BEGIN Records provided

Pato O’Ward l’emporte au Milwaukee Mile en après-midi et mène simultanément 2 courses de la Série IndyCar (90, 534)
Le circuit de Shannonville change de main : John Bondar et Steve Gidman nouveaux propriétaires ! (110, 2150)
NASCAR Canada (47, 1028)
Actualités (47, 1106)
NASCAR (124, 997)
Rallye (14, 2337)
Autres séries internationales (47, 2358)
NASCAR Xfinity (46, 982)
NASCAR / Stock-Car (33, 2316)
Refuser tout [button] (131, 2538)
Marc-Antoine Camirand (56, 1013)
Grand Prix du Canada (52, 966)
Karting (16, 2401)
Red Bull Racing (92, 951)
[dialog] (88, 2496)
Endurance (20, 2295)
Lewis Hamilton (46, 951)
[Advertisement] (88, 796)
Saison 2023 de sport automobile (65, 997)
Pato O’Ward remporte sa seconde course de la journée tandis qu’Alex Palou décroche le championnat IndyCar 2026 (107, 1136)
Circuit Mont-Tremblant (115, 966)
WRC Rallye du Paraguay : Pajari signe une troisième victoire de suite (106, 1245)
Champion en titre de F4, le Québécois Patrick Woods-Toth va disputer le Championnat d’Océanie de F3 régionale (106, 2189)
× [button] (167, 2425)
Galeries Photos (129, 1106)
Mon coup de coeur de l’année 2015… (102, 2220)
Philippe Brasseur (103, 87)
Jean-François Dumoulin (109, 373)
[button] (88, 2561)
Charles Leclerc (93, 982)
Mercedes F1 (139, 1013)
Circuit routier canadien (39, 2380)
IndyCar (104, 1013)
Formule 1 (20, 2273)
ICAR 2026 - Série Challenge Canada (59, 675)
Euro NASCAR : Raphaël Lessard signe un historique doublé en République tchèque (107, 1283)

END Records provided

Give back exactly the lines from the beginning of the records through the line containing "NASCAR / Stock-Car (33, 2316)", and only those.

Pato O’Ward l’emporte au Milwaukee Mile en après-midi et mène simultanément 2 courses de la Série IndyCar (90, 534)
Le circuit de Shannonville change de main : John Bondar et Steve Gidman nouveaux propriétaires ! (110, 2150)
NASCAR Canada (47, 1028)
Actualités (47, 1106)
NASCAR (124, 997)
Rallye (14, 2337)
Autres séries internationales (47, 2358)
NASCAR Xfinity (46, 982)
NASCAR / Stock-Car (33, 2316)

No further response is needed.